While proteins are usually good antigens when used with appropriate host, most are not available in sufficient amounts or purities to generate antibodies.
An alternative approach is to use a (poly) peptide stretch derived from the target protein sequence.
Polypeptides (>100-150 aa) may be produced via the chemical synthesis of the corresponding coding DNA and further heterologous expression. As cost to generate synthetic ORFs is decreasing, the gene synthesis route is becoming more attractive.

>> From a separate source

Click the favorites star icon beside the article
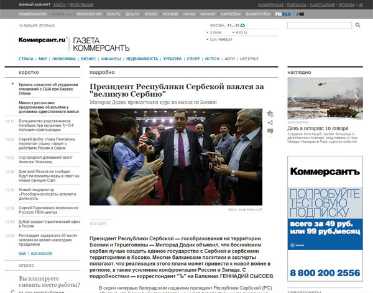click(x=270, y=114)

A more commonly used - and still more economical - approach is to design a shorter peptide sequence (10 to 30 aa) for total chemical synthesis followed by conjugation to a carrier protein thus yielding an excellent immunogen for anti-peptide antibodies production. This method offers many advantageous features including the ability to generate antibodies that may discriminate among homologous proteins, the possibility to purify by affinity chromatography the resulting antibodies using peptide-columns.
Successful anti-peptides antibodies will recognize peptide epitopes with high specificity on proteins in their native environment. Consequently, peptide epitopes must be accessible to the bulky antibodies macromolecules.
The peptide must be selected from a region of the protein that naturally lies exposed to the outside solvation environment and even more so if the resulting antibody is to be of use in immunohistochemistry, confocal microscopy or flow-cytometry experiments where native 3D structures are sought for detection. The most likely accessible areas on protein molecules are those that are hydrophilic because they are most likely to be in contact with the aqueous environment.
The peptide sequence should be unique, and not conserved in any known protein that may interfere with the specific experimental system used. Finally, the peptide must be immunogenic for the host animal.
With the aid of sequence analysis software, one may be able to identify several peptide sequences that present the optimum features with regards to hydrophilicity, accessibility and flexibility.
Feasibility of chemical synthesis, purification and conjugation of the selected sequence(s) should be considered as well when designing the target peptide(s). Generally speaking, try and keep the ratio of hydrophilic to hydrophobic residues to 1:1. Avoid as much as possible reactive amino acids (C, M, W). Contact us with your sequence we will evaluate it for you.
Experimental data seems to indicate that the smallest peptide antigen is 5-10 aa long. Although we have been successful with as small as 4 aa long peptides, it is recommended to use a minimum of 10 aa as peptide epitope. A good compromise between specificity, chemical synthesis difficulty and cost lies around 15aa long peptides. Using longer peptides (e.g. 18-25 aa) is possible and in many instances it may improve specificity.
For a sequence that lies internally within the target protein, one may consider neutralizing the terminal charges (NH3+ or COO-) by using C-amide or N-acetyl/formyl ends to more closely mimics the electronic environment of the epitope.
For sequences derived from the C-terminal part of the protein, conjugation should be performed on the N-end of the peptide and vice-et-versa for N-end epitopes.
In some instances, and in order to improve the odds of producing an antibodies pool that will detect the native protein, one may choose several peptide epitopes within the same protein sequence and use them as antigens in a co-immunization protocol. Some increased background may be experienced.